El turismo es el perfecto paradigma del Capitalismo 3.0. Tiene buena prensa, porque todo el mundo acepta que viajar es bueno. Pero esto es absurdo, es como afirmar que aprender a escribir te convierte en Premio Nobel. Dependerá de tus aptitudes y actitudes como persona el aprovecharlo o no. Además de buena prensa se fundamenta en un sector intangible donde la materia prima no está necesariamente localizada. Hay que tener en cuenta que la materia prima del turismo son los turistas, no los espacios turísticos. Meliá Hoteles cuenta con más de 350 hoteles en gran parte del mundo turistificado, y Airbnb puede ofrecer alquileres allí donde haya alguien que quiera ofrecerlo. De forma que si sobreviene una etapa donde el turismo deja de acudir a algún sitio como Túnez durante la Primavera Árabe o París con el auge del terrorismo, la materia prima se desplaza a otros sitios y la empresa sigue ganando.

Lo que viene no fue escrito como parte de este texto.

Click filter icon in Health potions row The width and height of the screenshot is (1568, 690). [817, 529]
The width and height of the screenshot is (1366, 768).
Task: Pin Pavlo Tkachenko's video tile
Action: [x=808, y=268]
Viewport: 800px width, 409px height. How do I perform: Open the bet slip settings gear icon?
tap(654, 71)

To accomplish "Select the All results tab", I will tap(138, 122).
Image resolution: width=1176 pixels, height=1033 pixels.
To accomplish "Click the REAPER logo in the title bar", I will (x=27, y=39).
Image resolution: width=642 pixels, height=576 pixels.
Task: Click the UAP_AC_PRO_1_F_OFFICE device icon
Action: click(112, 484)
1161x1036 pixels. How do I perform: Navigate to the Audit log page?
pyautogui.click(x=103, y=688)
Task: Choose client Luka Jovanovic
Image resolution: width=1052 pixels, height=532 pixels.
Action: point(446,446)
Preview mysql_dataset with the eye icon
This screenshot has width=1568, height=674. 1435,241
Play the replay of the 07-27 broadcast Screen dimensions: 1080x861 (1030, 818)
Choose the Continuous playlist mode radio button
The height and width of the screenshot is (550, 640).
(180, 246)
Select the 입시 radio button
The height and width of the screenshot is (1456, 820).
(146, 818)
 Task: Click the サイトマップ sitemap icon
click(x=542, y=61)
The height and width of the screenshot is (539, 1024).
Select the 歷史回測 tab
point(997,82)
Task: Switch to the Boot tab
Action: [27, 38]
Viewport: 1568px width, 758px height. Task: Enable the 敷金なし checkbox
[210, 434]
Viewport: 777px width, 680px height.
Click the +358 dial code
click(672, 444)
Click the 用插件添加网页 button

La intangibilidad afecta además a cómo procesamos el sentido de beneficio. El dinero que obtenemos por nuestra fuerza de trabajo se ha vuelto intangible desde hace mucho tiempo. Es crediticio, financiero, se basa en la fe, y en esa economía las empresas pueden existir sin beneficios reales (caso de Twitter por ejemplo) porque lo que las sustenta es el prestigio. Igual sucede con los destinos turísticos. Son prestigiosos, y la gente viaja a ellos porque otorgan estatus. Es el éxito del individualismo proyectado en las pantallas de los dispositivos electrónicos.
He aquí la cuestión insoslayable: si se hace turismo a destinos prestigiosos es porque se quiere encontrar un marco de referencia reconocible desde la idea original. En ella no tienen cabida los habitantes salvo que respondan al tópico. La gente quiere ver una señora mayor tendiendo en Lisboa, pero en París no, allí quiere ver a gente snob y exquisita comiendo croissants. Porque no vas a conocer el sitio, sino a reconocerte a ti en una situación atemporal.
Y es aquí donde sobreviene la ecuación perfecta: porque además aportas beneficios a donde vas. “Un número creciente de destinos de todo el mundo se han abierto al turismo y han invertido en él, haciendo del mismo un sector clave para el progreso socioeconómico, a través de la creación de puestos de trabajo y de empresas, la generación de ingresos de exportación y la ejecución de infraestructuras”. Lo dice la Organización Mundial del Turismo. Aunque todos y cada uno de los puestos de trabajo del turismo sean precarios, estacionales y en ocasiones incluso degradantes. Aunque los ingresos vayan en su mayoría a los grandes touroperadores, las empresas hoteleras, las de cruceros. Aunque esas infraestructuras no sean las que necesita la población nacional sino el ciudadano de la República Turística que como dice Moyano Pons ejerce sus derechos cuando paga temporalmente por ellos.